In a blockbuster opinion from the U.S. Court of Appeals for the District of Columbia Circuit, Senior Judge Laurence H. Silberman, joined by Judge Thomas B. Griffith, ruled that "the Second Amendment protects an individual right to keep and bear arms."
That puts the D.C. Circuit in rather exclusive company. Only the Fifth Circuit, which includes Texas, Louisiana, and Mississippi, has adopted the "individual rights" position; all the other circuits have held that private citizens have no Second Amendment recourse when they challenge state and local gun-control ordinances. Moreover, only the D.C. Circuit has actually invoked the Second Amendment to overturn a government gun regulation. Not even the Fifth Circuit went that far.
The case is Parker v. District of Columbia, and the regulation challenged is a 1976 law banning all handgun registrations, barring pistols already registered from being carried from room to room in the home without a license (which is never granted), and requiring all firearms in the home, including rifles and shotguns, to be unloaded and either disassembled or bound by a trigger lock.
In effect, no one can possess a functional firearm in his home in the District. Never mind that the predator class has no trouble acquiring all the weapons necessary to wreak havoc there.
Before the District banned handguns in 1976, the murder rate had been declining. Soon thereafter, the rate climbed to the highest of all large U.S. cities. During the 31-year life of the D.C. gun ban — with the exception of a few years during which the city's murder rate ranked second or third — there have been more killings per capita in D.C. than in any other major city.

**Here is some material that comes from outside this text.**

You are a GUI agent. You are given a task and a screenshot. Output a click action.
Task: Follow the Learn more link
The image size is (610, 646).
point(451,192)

So, on policy grounds, there's a compelling argument to be made that D.C. residents deserve an opportunity to defend themselves — especially since Parker deals with the possession of ordinary, garden variety handguns in private residences, not automatic weapons on city streets. But even if the argument were to cut the other way — even if the city could demonstrate (which it emphatically cannot) that more gun laws lead to less crime — this case is not just about policy. It's about the meaning of the Constitution and, in particular, the militia clause of the Second Amendment.
According to the appellate court, activities protected by the Amendment "are not limited to militia service, nor is an individual's enjoyment of the right contingent upon his or her continued or intermittent enrollment in the militia."

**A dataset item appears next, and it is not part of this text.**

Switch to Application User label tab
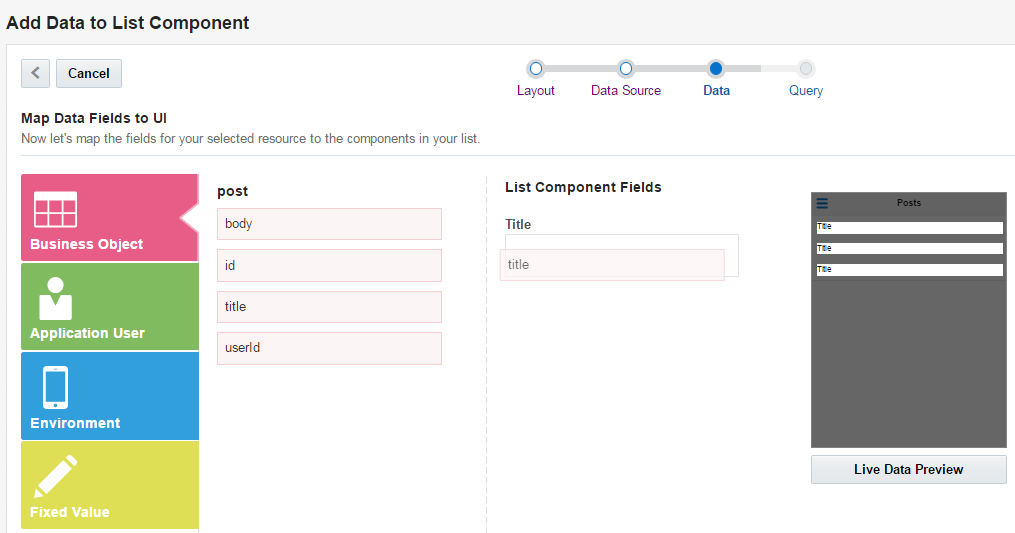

In other words, the Constitution forecloses an outright ban on handguns. Ergo, if we Americans decide that a ban is required for public safety, we must change the Constitution. We cannot simply ignore the constitutional provision and act as though the document did not exist. That's a recipe for lawlessness and mob rule. As a nation, we have chosen to have a written Constitution for good reason, and it has served us well for more than two centuries.

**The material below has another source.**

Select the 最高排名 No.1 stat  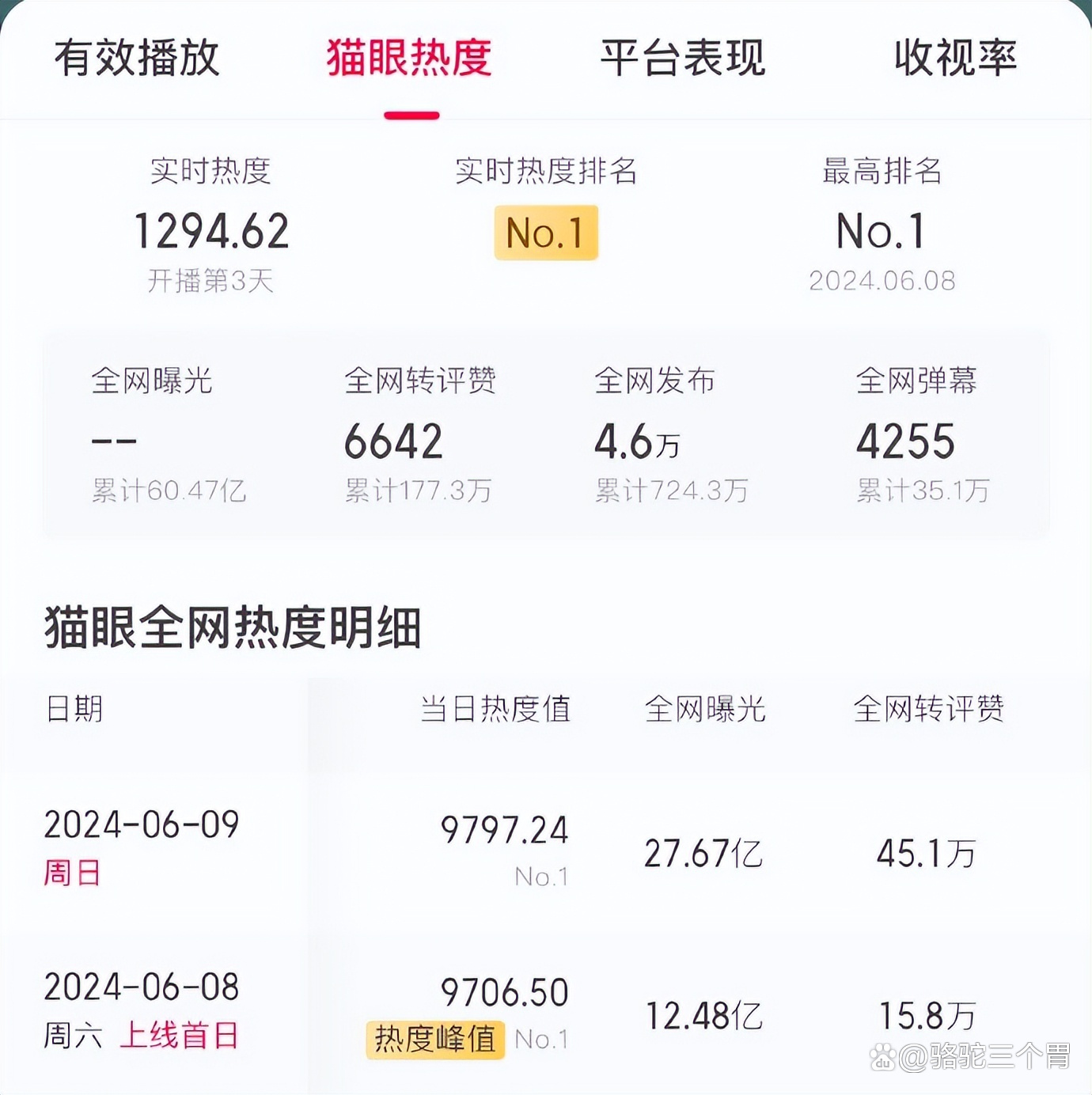882,231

None of which suggests that the D.C. government is foreclosed from regulating the use and ownership of firearms. Indeed, Judge Silberman conceded that "the protections of the Second Amendment are subject to the same sort of reasonable restrictions that have been recognized as limiting, for instance, the First Amendment."
Perhaps, said the court, D.C. could justify concealed-carry restrictions, the registration of firearms, proficiency testing, and no gun possession by felons or minors. But an across-the-board ban on all handguns, in all places, for all residents, isn't "reasonable."
In fact, it's not a regulation at all; it's an out-and-out prohibition. When America dealt with prohibition of a different sort in 1919, we implemented that ill-advised goal by amending the Constitution. And in that case, the Bill of Rights contained no express provision guaranteeing the right to consume alcoholic beverages.
Respected legal scholars across the political spectrum agree with Judge Silberman, and recognize that the Second Amendment secures an individual right, which can be limited in some circumstances. Harvard's Alan Dershowitz, a former American Civil Liberties Union board member, says he "hates" guns and wants the Second Amendment repealed. But he condemns "foolish liberals who are trying to read the Second Amendment out of the Constitution by claiming it's not an individual right .... They're courting disaster by encouraging others to use the same means to eliminate portions of the Constitution they don't like."
Harvard's Laurence Tribe, another well-known liberal scholar, and Yale professor Akhil Amar acknowledge that there is an individual right to keep and bear arms, albeit limited by "reasonable regulation in the interest of public safety."
Proponents of gun control are not persuaded by such arguments, or even by empirical studies proving that gun control does not work. Nor are they persuaded by the text of the Second Amendment; the history, purpose, and structure of the Constitution; or the intent of the Framers.
In some jurisdictions, the enactment of anti-gun regulations has simply become an article of faith. Regulations persist, and even spread, in the face of compelling legal and policy arguments for their demise.
Yet the right to keep and bear arms is essential to sustain a free society. At long last, after 31 years, the U.S. Court of Appeals has told the D.C. government it may not take that right away.